▶ [JOB 1]
From the blog post about a hard year, translate this sentence into Spanish: "This is probably going down as one of the worst years in my life."
▶ [JOB 2]
Pick up the blog post about a hard year after its final sentence and write what comes next.

▶ [TEXT TO READ]
****
Friday, October 16, 2015

How to Make a Monster, Baby

This is probably going down as one of the worst years in my life. Though a lot of horrible terrible things have happened, I've never felt more talented and creative. I left my job at the Parade company in August, with the hopes of getting a more adult-career job that my friend was trying to hook me up with. I decided it was time to jump ship from my "college-student-pay job" and get something that will pay my student loans and take care of my daughter better. I spent over a month interviewing, it was going really well, and I felt entirely sure I already had the job. Then my friend who set me up with the job, took it, because she didn't like her new job.
****
▶ [PROVIDED DATA]
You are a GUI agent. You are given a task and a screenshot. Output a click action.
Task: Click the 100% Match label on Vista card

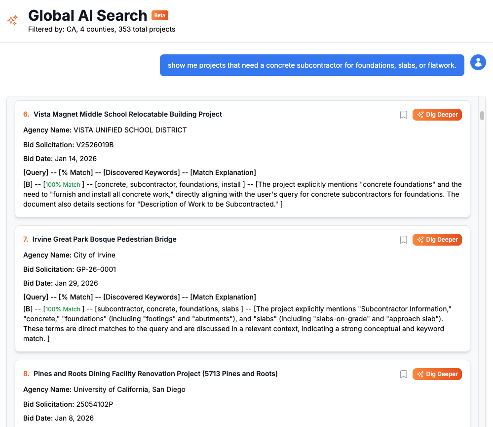[x=63, y=184]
****
▶ [ANSWER 1]
Este probablemente pasará a la historia como uno de los peores años de mi vida.

▶ [ANSWER 2]
So after losing a job I thought I had, a friend of eight years, I tried to beg for my old job back. I cried, I begged, I apologized, I said I was afraid I was going to lose my house, I have a small daughter, it was desperate and pathetic and entirely degrading but sincere. I think he enjoyed turning me away. So I'm in a terrible place emotionally and financially. I can't get an interview for the life of me, my applications are in lots of hands, but it doesn't go any further. I get nothing but occasional automated emails of rejection and lots of family members inquiring and reopening the wound. I'm so bitter, broken, and embarrassed.

I have been trying to keep my mind and hands busy with artwork though, while trying to make a little money too. I feel like I'm bursting with ideas and projects and creativity. I'm also more confident in my abilities than ever before. I know I can sculpt anything in the world that someone tells me to. I'm incredibly skilled and talented, and I just wish someone would give me the opportunity to prove myself and give me a chance. So in the meantime, I'm doing a ton of art, and commission work for people and their Halloween costumes.

Hopefully, I'll get a break soon, and I'll use all this "life-experience" bull to help make me the monster I need to be, to get what I need and want.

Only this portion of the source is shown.